This summary of the facts is derived from the detailed description by the Appellate Court of Illinois, Fifth District, in its Rule 23 Order affirming petitioner's conviction on direct appeal. A copy of the Rule 23 Order is attached to Doc. 19 as Exhibit D. The state court's factual findings are presumed to be correct unless rebutted by clear and convincing evidence, which petitioner has not done. 28 U.S.C. §2254(e).
On the night of January 24, 2003, petitioner Montez Artis, Jr., accompanied by two teenagers named Traveon Hunter and Willis Parram, drove to the home of Mary Berry, in East St. Louis, Illinois, to play dominoes. There were a number of people at Mary Berry's house, including Ms. Berry's cousin, Danielle Hickman. During the evening, Thad Hardin and his brother, James Hoffman, arrived at the house. Two seemingly minor, but relevant, events occurred thereafter. Thad Hardin asked Artis for a cigarette. Artis gave him a cigarette, but told him not to smoke the whole thing, as it was his last one. Hardin, however, did smoke the whole cigarette, which angered Artis. Also, according to Traveon Hunter, Hardin offered to sell Hunter a gun.

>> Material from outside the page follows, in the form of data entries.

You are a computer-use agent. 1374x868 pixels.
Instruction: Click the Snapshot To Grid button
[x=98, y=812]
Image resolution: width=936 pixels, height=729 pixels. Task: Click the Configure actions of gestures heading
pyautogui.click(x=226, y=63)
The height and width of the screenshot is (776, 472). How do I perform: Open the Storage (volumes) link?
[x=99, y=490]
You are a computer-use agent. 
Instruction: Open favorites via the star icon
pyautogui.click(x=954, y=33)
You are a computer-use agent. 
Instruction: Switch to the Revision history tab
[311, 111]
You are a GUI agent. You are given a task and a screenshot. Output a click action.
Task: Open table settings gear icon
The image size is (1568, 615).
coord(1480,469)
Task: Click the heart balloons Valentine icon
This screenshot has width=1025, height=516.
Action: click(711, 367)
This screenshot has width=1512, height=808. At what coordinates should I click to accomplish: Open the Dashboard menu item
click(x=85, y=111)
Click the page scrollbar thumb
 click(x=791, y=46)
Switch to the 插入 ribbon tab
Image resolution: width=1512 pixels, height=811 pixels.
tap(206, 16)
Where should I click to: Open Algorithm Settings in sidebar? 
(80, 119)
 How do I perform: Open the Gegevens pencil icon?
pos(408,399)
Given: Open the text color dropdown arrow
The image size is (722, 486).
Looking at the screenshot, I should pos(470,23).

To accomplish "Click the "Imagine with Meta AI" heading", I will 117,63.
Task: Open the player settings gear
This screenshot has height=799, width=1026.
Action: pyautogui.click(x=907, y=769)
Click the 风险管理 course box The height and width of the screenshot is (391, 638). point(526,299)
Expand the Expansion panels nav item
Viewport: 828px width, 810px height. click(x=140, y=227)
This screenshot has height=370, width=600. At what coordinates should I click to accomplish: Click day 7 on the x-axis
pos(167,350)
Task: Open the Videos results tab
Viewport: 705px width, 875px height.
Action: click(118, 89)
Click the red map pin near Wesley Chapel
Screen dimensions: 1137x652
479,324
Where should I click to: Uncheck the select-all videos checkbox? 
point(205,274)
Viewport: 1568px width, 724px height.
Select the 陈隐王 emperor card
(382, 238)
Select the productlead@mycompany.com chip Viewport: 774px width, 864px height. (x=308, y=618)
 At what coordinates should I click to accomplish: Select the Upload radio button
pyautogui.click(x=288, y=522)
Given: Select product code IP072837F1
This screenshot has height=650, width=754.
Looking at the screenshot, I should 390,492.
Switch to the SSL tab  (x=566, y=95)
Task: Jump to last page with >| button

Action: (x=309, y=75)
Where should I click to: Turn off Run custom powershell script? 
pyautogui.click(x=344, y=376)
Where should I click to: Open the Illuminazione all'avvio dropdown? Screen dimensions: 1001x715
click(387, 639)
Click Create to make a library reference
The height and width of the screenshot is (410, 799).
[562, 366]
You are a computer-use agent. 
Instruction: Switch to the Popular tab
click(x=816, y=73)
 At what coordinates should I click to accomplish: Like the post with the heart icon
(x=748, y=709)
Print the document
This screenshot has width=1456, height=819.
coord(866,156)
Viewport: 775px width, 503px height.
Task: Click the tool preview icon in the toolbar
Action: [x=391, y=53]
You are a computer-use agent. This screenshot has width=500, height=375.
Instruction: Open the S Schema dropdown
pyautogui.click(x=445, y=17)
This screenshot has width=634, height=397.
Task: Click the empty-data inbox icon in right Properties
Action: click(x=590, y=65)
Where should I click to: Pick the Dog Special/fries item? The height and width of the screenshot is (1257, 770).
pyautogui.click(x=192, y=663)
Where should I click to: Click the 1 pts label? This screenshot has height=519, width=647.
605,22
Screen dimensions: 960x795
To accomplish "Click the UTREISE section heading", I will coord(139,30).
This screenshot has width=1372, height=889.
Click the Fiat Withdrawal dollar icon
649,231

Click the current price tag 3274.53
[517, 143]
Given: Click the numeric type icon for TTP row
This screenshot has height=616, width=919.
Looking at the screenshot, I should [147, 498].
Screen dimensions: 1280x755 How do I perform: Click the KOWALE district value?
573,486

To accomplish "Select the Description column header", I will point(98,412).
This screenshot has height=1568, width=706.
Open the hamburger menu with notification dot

At some point, Mary Berry sent James Hoffman and her children to McDonald's to get some food. Before they returned, Thad Hardin left the house to walk to the liquor store. Mary Berry testified that Hardin was intoxicated and said that he was going to buy more beer. Berry further testified that Hoffman and her children returned shortly after Hardin left. They ate the McDonald's food, and started a new game of dominoes. Then, Artis left with Traveon Hunter and Willis Parram. In contrast, Traveon Hunter testified that Hardin left a few minutes after the argument over the cigarette, and that Artis, Parram and he left a few minutes after Hardin left. Traveon Hunter testified that the argument occurred about 11:36 p.m., and Artis, Parram and he left at 11:43 p.m.
Traveon Hunter also testified that Artis said, "I'm fixing to get this nigger." Hunter asked Artis to clarify, and Artis said that he meant the person that had offered to sell a gun to Hunter.
According to Hunter, Artis then drove to the apartment building where Artis lived with his girlfriend, Lantangela Gomiller. The two teenagers stayed in the vehicle while Artis went inside. When he came back, he had a gun in the waistband of his pants. Artis drove a few blocks, and they saw the victim, Thad Hardin, walking down the street. Artis parked and got out of the car. Hunter, who was sitting in the back seat, saw in the rearview mirror that Artis shot Hardin in the head. Hardin fell to the ground, and Artis fired four more shots at him. Hardin was still alive and was crawling on the ground. Artis came back to the car and pulled a second gun from under the seat. He gave this gun to Willis Parram and told Parram to finish Hardin off. Parram shot Hardin a few more times.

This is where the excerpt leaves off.